Enkaz başında propaganda
Can kurtarma derdinde olanların kolayca koordine olduğu olaylarda klavye başındakiler özgürce ayrışıyor, hırlaşıyor, algı çarpıtmaya kalkışıyor.
Merkezi Ege açıkları olan ama İzmir’de 17 binayı yıkan depremin ardından Türkiye’de her şeyin yerli yerinde olduğunu görmek çok acı vericiydi.
Deprem, sel, çığ gibi doğal afetler, terör saldırıları yahut teröre karşı mücadele operasyonları toplumun hemen tamamını birleştiriyor, aynı duyguda aynı duada ortaklaştırıyor.
Ama illa birileri çıkıyor, o birliği dağıtacak bir çiğlik, bir fırsatçılık yapıyor.
Van depreminde HDP eliyle yapılan düşmanca muhalefet 2020 kışında yaşanan Elazığ depreminde ve Van Bahçesaray çığ felaketinde olduğu gibi İzmir depremi sonrasında da CHP eliyle yapıldı.
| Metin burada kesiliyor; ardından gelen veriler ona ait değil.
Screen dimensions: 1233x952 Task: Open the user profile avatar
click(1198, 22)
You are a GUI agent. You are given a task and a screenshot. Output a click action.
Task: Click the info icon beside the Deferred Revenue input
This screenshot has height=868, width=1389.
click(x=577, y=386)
Hayati tehlikenin, kayıpların korkuların olduğu yerde siyasetin yeri olmaz, olamaz, kalbi kırılanlar bunu asla affetmez.
***
Nitekim yine öyle oldu.
Hala enkaz altında çocuklar, kadınlar erkekler vardı; tüm Türkiye duaya durmuştu; ülkenin dört yanından gelen arama kurtarma ekipleri AFAD koordinasyonunda dönüşümlü olarak çalışıyor, mümkün olan en hızlı şekilde kazdıkları kuyulardan canlar çıkarıyorlardı.